Virtual Hearings and Mediations Are Here to Stay

Hon. Patrick J. Mahoney (Ret.)
Hon. Patrick J. Mahoney (Ret.)
JAMS Mediator, Arbitrator, Referee/Special Master, Judge Pro Tem

Published May 20, 2021

As the COVID-19 pandemic recedes, every aspect of our pre-pandemic ways of work is under review. Simply returning to our old ways is not the answer. To do so is to ignore the lessons learned while working remotely. Dispute resolution, like almost every aspect of society, changed as a consequence of the pandemic and what will remain is the extensive use of video. Why because it is less costly, efficient and effective.

COVID-19 thrust the legal community to work online. To the surprise of many lawyers, mediators, arbitrators and judges, the work continued to get done. Virtual hearings and mediations proved to be so successful that they are here to stay.

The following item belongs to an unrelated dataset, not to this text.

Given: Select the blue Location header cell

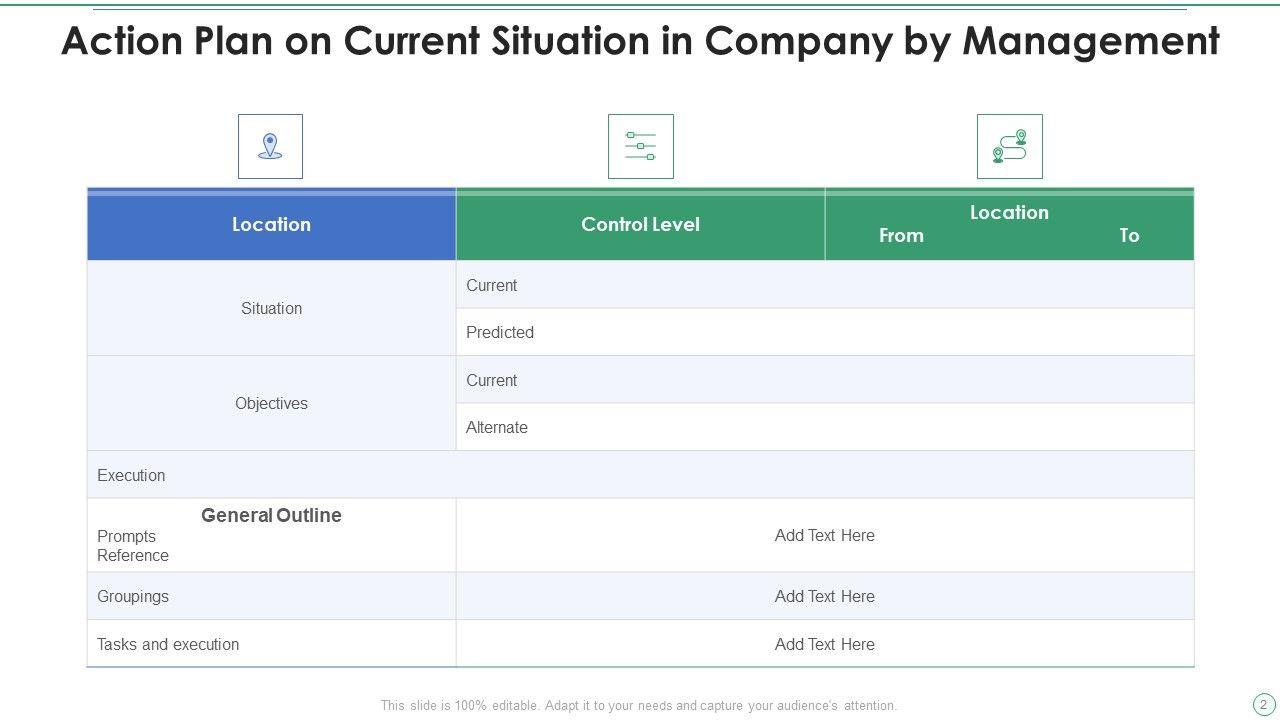Looking at the screenshot, I should click(271, 225).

At the outset, one obstacle to conducting virtual hearings was learning how to operate in a virtual world, such as how to sign on to a virtual platform, upload and access documents and move participants between “rooms.” Security measures were enhanced to provide access only to the designated participants. In contested hearings, protocols were developed to preclude real time coaching of witnesses. Finally, adoption was slow until it became obvious that virtual hearings were essential to resolve disputes. Like riding a bike, once you learn, you do not forget.

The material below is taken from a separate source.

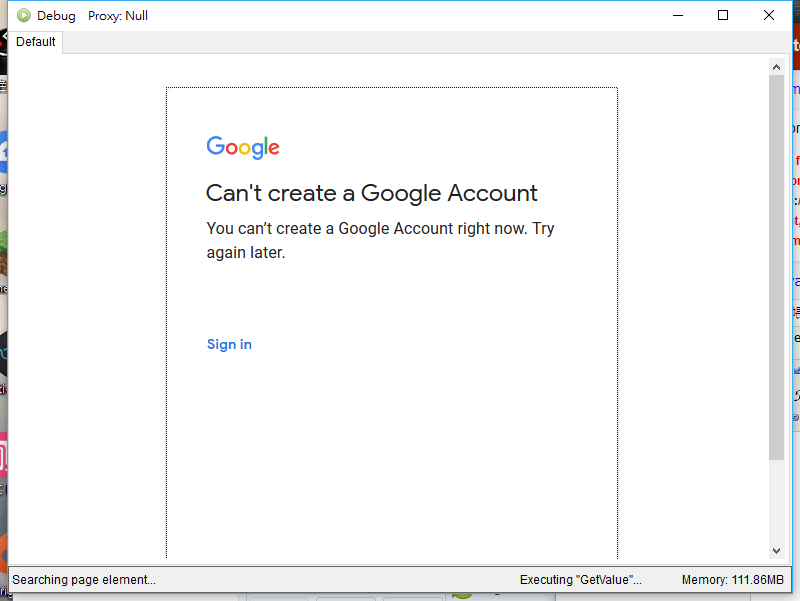Maximize the Debug window
800x601 pixels.
[723, 15]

What drove the acceptance was need. Courts were effectively closed for public hearings, and the convening of a jury was a rare event. The only way to address a legal dispute was virtually. Increasingly, legal professionals learned that the work could get done in a more efficient manner. For example, travel ceased to be an issue, which reduced costs and facilitated scheduling. Documents could be sent electronically to anyone at any time. Witnesses no longer had to sit and wait to be called; a simple text message could alert them when to sign on. Breakout rooms allowed parties and counsel to caucus in their own cyber room. Given that this process was not business as usual, lawyers learned to cooperate in scheduling and related aspects of a hearing.

However, there are lingering limitations. In mediations, personal contact can be critical in the final stages of a negotiation. The impromptu hallway conversations do not exist. Participants can simply sign off in frustration, and there is no opportunity to stop them at the elevator door. Distractions at participants’ locations can divert their attention, and participants are no longer sequestered in a single room mulling over the issues.

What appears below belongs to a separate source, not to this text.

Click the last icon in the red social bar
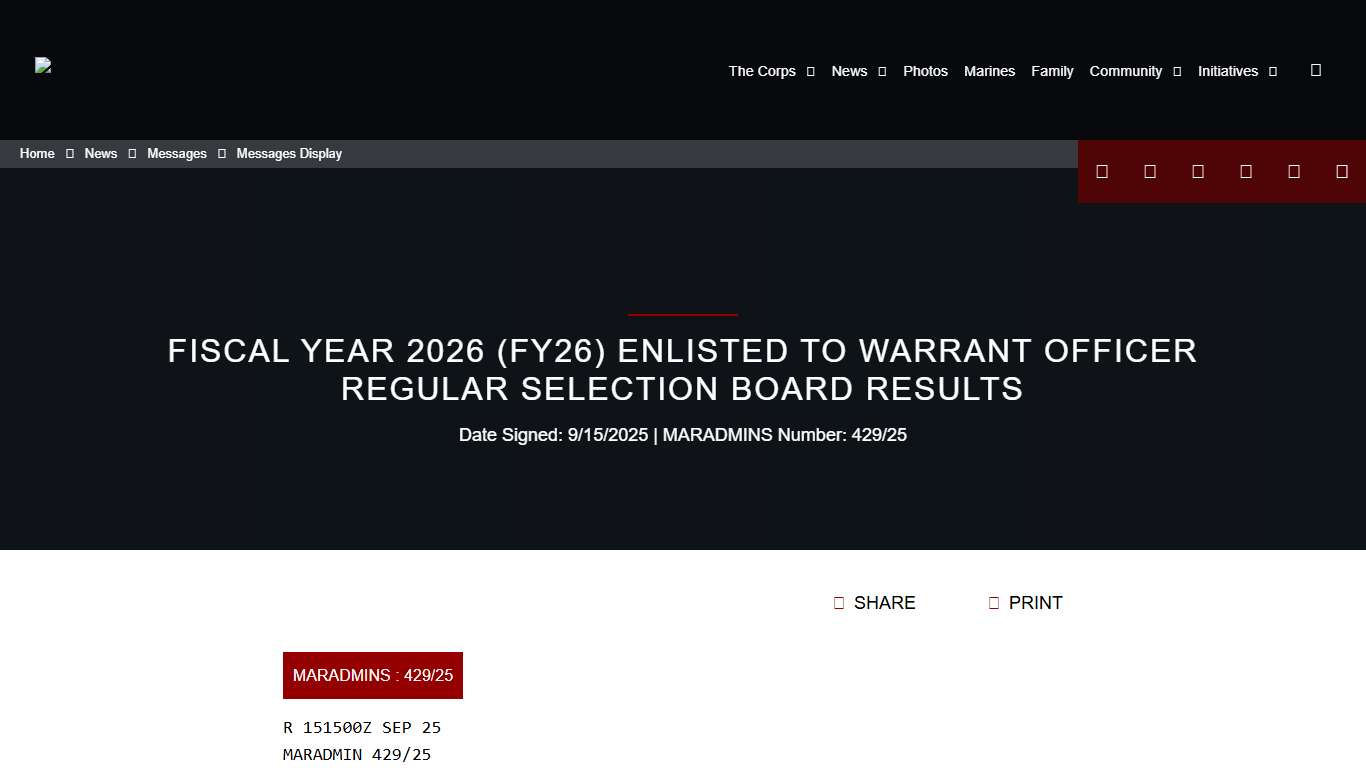Viewport: 1366px width, 768px height. pyautogui.click(x=1342, y=171)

In-person contested hearings make it easier for the arbitrator to manage all the participants. Everything that is before a witness can be seen. The interactions between counsel and client are observable, which may not be the case in a virtual hearing. As a consequence, there is a perception that assessing credibility is enhanced by in person proceedings. An article by Judge Wayne Brazil, “Credibility Concerns About Virtual Arbitration Are Unfounded,” demonstrates that is not the case.

There are benefits of in-person proceedings, but I believe they are marginal in the overwhelming number of matters. The concerns about credibility or presenting evidence in a virtual hearing have not been borne out. The efficiencies of virtual hearings have driven their acceptance and continued use.